1. Chromosomal abnormalities (Aneuploidy,  chromosome copy number abnormality>80%), subdivided into whole chromosomes and partial chromosomal abnormalities.

2. Mosaicism (30~80% chromosome copy number abnormality), subdivided into whole chromosome/partial chromosome mosaic.

3. Chromosome copy number is normal (Euploidy).

The result is as follows. The gray background in the table represents the consistency of the PGT-A results between TE and ICM biopsied. Only the “whole chromosome abnormality” and “euploidy” two groups have a higher consistency. The consistency of other groups was less than 30%.

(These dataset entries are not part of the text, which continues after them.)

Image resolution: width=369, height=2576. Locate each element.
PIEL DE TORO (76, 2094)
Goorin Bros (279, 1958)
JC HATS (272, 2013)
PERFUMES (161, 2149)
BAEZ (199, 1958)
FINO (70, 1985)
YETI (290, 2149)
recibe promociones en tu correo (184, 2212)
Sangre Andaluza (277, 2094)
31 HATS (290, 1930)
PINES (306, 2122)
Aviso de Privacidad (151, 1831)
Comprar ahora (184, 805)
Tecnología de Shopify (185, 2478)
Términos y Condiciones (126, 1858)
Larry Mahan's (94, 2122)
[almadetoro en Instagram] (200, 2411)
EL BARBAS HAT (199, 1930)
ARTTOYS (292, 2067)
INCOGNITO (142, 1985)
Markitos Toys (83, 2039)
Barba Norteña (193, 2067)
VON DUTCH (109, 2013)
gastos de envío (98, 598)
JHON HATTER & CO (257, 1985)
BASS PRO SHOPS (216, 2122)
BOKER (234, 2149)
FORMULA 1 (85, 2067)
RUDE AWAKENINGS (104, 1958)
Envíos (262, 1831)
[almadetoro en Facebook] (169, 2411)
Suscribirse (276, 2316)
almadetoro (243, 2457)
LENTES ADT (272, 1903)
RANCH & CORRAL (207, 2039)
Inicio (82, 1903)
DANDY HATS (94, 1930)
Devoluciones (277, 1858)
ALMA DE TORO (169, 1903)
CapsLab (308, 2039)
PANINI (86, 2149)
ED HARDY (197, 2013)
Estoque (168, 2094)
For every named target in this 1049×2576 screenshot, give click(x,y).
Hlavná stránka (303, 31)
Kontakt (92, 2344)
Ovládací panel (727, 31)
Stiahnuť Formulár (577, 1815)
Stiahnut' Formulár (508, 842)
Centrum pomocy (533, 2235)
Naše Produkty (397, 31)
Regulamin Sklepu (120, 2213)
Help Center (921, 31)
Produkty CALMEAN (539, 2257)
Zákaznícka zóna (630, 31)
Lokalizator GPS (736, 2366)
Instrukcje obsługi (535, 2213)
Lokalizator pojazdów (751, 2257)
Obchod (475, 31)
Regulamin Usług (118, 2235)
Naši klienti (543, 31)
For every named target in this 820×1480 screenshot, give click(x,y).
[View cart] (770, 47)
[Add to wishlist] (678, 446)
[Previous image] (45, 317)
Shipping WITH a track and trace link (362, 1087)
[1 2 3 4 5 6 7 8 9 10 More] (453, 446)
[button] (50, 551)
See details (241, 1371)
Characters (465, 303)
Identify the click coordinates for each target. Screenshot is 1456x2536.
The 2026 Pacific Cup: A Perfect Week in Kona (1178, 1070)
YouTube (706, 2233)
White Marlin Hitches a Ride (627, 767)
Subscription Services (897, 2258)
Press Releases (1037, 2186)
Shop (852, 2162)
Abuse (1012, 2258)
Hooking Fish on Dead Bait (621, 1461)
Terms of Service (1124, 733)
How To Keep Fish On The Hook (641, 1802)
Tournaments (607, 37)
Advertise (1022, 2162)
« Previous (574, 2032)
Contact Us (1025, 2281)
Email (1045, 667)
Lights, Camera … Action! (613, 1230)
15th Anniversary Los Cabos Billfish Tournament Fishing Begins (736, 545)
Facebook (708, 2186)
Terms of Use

Is there consistency in TE cells biopsied from different locations?

The results are as follows. In the group with "whole chromosome abnormality", the consistency rate reached 100%. In the group of "partial mosaic abnormality", it was found that there was a 54% possibility that at least the TE cell at another location was normal, and there was a 64% possibility that the ICM was normal!

Even if the PGT-A result of ​​TE cell biopsied is mosaic, the chromosomes of ICM also have a chance to be normal

Based on the above results, they came up with the following conclusions:

• The PGT-A result of TE biopsy is "partial chromosome abnormality", there is a 20% possibility that the ICM is normal.

  • When patients have no euploidy blastocysts available for transfer, implant blastocysts with "partial chromosome abnormality" may be considered.

• The PGT-A result of TE biopsy is "whole chromosome abnormality" or "whole chromosome mosaic", and all the ICM is also abnormal.

  • This type of embryo is not recommended transfer.

• Regardless of whether the PGT-A result of TE biopsy is "high or low rate fragmented chromosome mosaic," 65% of the ICM results are with normal chromosomes.

  • Embryo transfer can be considered.

Our experiences

Based on the results of this study, we reassess whether mosaic blastocysts are suitable for transfer. According to our experience, if transfer the low-rate (20-49%) mosaic blastocyst, the implantation rate is 50%； while the implantation rate of transfer high-rate (50-79%) mosaic blastocyst is 40%. It is recommended to arrange NIPS(Non-Invasive Prenatal Chromosome Screening) or amniocentesis after mosaic embryos transfer. Therefore, if there are no euploid embryos, you can choose mosaic blastocyst for transfer. Maybe it is the chance that you seize to make a miracle.